Exercise requirements: Swap "Fibonacci retracement tool" for "trend line tool" throughout the data below and give all of it again, leaving everything else unchanged.
_____
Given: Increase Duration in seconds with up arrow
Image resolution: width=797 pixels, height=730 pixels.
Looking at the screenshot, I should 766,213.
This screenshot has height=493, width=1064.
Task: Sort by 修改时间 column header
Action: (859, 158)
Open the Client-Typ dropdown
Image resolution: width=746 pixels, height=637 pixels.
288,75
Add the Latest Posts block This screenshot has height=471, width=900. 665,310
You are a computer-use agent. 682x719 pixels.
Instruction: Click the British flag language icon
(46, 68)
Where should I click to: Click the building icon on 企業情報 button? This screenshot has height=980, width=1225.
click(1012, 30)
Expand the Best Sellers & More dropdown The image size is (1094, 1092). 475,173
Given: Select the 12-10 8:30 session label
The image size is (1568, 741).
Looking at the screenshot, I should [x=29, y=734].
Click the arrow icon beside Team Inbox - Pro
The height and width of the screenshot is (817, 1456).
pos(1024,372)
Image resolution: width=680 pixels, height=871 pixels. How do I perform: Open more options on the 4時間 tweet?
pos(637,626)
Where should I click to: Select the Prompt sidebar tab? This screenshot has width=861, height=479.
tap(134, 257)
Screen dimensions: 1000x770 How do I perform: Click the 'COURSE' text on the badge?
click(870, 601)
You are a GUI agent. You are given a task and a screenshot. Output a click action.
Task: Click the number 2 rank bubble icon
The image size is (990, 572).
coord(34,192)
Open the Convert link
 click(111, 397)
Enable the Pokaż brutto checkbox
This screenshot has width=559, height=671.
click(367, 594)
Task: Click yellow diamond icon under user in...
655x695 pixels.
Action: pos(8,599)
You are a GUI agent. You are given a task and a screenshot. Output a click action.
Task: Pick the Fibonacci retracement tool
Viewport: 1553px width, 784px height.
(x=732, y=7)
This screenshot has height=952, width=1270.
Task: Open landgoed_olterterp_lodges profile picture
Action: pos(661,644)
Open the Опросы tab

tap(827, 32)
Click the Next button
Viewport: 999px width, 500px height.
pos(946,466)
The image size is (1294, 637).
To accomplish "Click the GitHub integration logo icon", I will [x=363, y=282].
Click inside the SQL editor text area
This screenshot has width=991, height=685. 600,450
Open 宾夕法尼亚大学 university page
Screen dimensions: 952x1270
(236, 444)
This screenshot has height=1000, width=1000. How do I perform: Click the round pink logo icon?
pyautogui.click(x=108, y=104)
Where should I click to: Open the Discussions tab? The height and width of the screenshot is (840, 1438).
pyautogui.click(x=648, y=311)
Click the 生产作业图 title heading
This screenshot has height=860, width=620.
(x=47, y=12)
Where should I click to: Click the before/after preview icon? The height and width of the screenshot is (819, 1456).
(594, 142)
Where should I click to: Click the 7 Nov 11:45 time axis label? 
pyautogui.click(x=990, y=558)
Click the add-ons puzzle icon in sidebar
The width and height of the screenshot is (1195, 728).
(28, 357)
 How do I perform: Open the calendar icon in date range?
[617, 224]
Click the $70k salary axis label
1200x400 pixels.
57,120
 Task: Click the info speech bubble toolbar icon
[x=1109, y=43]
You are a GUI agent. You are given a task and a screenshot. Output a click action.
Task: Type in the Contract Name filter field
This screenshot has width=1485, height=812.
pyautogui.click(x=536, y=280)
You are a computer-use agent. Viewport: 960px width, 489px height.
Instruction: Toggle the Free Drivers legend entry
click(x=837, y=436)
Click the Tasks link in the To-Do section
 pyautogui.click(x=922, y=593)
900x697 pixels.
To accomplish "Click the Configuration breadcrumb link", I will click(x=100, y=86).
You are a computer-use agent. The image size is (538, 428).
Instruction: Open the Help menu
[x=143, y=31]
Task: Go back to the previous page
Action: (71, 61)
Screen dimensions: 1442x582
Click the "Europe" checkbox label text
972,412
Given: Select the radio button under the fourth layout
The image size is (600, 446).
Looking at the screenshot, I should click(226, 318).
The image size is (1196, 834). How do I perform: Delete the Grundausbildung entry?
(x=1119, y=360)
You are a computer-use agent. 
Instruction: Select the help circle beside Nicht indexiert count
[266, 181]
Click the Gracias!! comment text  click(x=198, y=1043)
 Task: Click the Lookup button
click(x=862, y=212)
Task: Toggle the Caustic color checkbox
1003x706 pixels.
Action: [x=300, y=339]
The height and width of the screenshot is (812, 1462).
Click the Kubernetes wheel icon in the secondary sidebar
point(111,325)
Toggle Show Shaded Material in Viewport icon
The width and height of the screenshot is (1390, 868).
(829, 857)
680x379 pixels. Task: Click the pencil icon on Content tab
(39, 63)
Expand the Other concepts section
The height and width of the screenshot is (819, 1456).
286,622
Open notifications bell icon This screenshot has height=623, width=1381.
_____
Complete answer:
Given: Increase Duration in seconds with up arrow
Image resolution: width=797 pixels, height=730 pixels.
Looking at the screenshot, I should 766,213.
This screenshot has height=493, width=1064.
Task: Sort by 修改时间 column header
Action: (859, 158)
Open the Client-Typ dropdown
Image resolution: width=746 pixels, height=637 pixels.
288,75
Add the Latest Posts block This screenshot has height=471, width=900. 665,310
You are a computer-use agent. 682x719 pixels.
Instruction: Click the British flag language icon
(46, 68)
Where should I click to: Click the building icon on 企業情報 button? This screenshot has height=980, width=1225.
click(1012, 30)
Expand the Best Sellers & More dropdown The image size is (1094, 1092). 475,173
Given: Select the 12-10 8:30 session label
The image size is (1568, 741).
Looking at the screenshot, I should [x=29, y=734].
Click the arrow icon beside Team Inbox - Pro
The height and width of the screenshot is (817, 1456).
pos(1024,372)
Image resolution: width=680 pixels, height=871 pixels. How do I perform: Open more options on the 4時間 tweet?
pos(637,626)
Where should I click to: Select the Prompt sidebar tab? This screenshot has width=861, height=479.
tap(134, 257)
Screen dimensions: 1000x770 How do I perform: Click the 'COURSE' text on the badge?
click(870, 601)
You are a GUI agent. You are given a task and a screenshot. Output a click action.
Task: Click the number 2 rank bubble icon
The image size is (990, 572).
coord(34,192)
Open the Convert link
 click(111, 397)
Enable the Pokaż brutto checkbox
This screenshot has width=559, height=671.
click(367, 594)
Task: Click yellow diamond icon under user in...
655x695 pixels.
Action: pos(8,599)
You are a GUI agent. You are given a task and a screenshot. Output a click action.
Task: Pick the trend line tool
Viewport: 1553px width, 784px height.
(x=732, y=7)
This screenshot has height=952, width=1270.
Task: Open landgoed_olterterp_lodges profile picture
Action: pos(661,644)
Open the Опросы tab

tap(827, 32)
Click the Next button
Viewport: 999px width, 500px height.
pos(946,466)
The image size is (1294, 637).
To accomplish "Click the GitHub integration logo icon", I will [x=363, y=282].
Click inside the SQL editor text area
This screenshot has width=991, height=685. 600,450
Open 宾夕法尼亚大学 university page
Screen dimensions: 952x1270
(236, 444)
This screenshot has height=1000, width=1000. How do I perform: Click the round pink logo icon?
pyautogui.click(x=108, y=104)
Where should I click to: Open the Discussions tab? The height and width of the screenshot is (840, 1438).
pyautogui.click(x=648, y=311)
Click the 生产作业图 title heading
This screenshot has height=860, width=620.
(x=47, y=12)
Where should I click to: Click the before/after preview icon? The height and width of the screenshot is (819, 1456).
(594, 142)
Where should I click to: Click the 7 Nov 11:45 time axis label? 
pyautogui.click(x=990, y=558)
Click the add-ons puzzle icon in sidebar
The width and height of the screenshot is (1195, 728).
(28, 357)
 How do I perform: Open the calendar icon in date range?
[617, 224]
Click the $70k salary axis label
1200x400 pixels.
57,120
 Task: Click the info speech bubble toolbar icon
[x=1109, y=43]
You are a GUI agent. You are given a task and a screenshot. Output a click action.
Task: Type in the Contract Name filter field
This screenshot has width=1485, height=812.
pyautogui.click(x=536, y=280)
You are a computer-use agent. Viewport: 960px width, 489px height.
Instruction: Toggle the Free Drivers legend entry
click(x=837, y=436)
Click the Tasks link in the To-Do section
 pyautogui.click(x=922, y=593)
900x697 pixels.
To accomplish "Click the Configuration breadcrumb link", I will click(x=100, y=86).
You are a computer-use agent. The image size is (538, 428).
Instruction: Open the Help menu
[x=143, y=31]
Task: Go back to the previous page
Action: (71, 61)
Screen dimensions: 1442x582
Click the "Europe" checkbox label text
972,412
Given: Select the radio button under the fourth layout
The image size is (600, 446).
Looking at the screenshot, I should click(226, 318).
The image size is (1196, 834). How do I perform: Delete the Grundausbildung entry?
(x=1119, y=360)
You are a computer-use agent. 
Instruction: Select the help circle beside Nicht indexiert count
[266, 181]
Click the Gracias!! comment text  click(x=198, y=1043)
 Task: Click the Lookup button
click(x=862, y=212)
Task: Toggle the Caustic color checkbox
1003x706 pixels.
Action: [x=300, y=339]
The height and width of the screenshot is (812, 1462).
Click the Kubernetes wheel icon in the secondary sidebar
point(111,325)
Toggle Show Shaded Material in Viewport icon
The width and height of the screenshot is (1390, 868).
(829, 857)
680x379 pixels. Task: Click the pencil icon on Content tab
(39, 63)
Expand the Other concepts section
The height and width of the screenshot is (819, 1456).
286,622
Open notifications bell icon This screenshot has height=623, width=1381.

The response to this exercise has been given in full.